■ Problem statement
Every line with the string "label" in it belongs in your answer, so copy them all from the data.

■ Extracted information

┏━━

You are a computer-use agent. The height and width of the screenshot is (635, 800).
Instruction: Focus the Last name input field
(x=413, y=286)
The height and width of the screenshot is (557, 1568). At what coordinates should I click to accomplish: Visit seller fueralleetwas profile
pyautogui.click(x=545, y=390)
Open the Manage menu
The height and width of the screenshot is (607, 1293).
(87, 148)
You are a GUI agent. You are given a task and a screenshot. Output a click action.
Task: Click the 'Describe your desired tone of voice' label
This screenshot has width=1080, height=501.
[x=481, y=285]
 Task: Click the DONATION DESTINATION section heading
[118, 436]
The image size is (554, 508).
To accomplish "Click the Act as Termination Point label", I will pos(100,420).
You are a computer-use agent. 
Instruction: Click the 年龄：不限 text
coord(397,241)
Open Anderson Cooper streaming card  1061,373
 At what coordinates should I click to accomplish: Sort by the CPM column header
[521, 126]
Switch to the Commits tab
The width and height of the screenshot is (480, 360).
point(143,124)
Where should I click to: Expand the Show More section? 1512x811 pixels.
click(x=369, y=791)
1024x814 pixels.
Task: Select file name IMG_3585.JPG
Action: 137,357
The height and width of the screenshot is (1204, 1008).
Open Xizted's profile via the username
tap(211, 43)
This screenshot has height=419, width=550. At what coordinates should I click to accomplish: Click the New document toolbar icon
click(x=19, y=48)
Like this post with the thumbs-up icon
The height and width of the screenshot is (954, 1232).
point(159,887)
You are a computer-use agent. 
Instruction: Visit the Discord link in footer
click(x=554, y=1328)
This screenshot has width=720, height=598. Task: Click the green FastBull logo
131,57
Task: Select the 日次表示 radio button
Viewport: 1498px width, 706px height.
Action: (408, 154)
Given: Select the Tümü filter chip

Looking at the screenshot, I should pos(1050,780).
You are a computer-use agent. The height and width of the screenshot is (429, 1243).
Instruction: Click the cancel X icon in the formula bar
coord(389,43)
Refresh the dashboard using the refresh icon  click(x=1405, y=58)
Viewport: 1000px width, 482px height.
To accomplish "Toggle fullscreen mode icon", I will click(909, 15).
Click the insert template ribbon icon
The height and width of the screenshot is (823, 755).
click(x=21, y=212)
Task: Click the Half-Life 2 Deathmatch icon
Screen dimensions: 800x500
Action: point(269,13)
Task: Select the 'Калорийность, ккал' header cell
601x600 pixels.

┗━━

■ Output for this task
Task: Click the 'Describe your desired tone of voice' label
To accomplish "Click the Act as Termination Point label", I will pos(100,420).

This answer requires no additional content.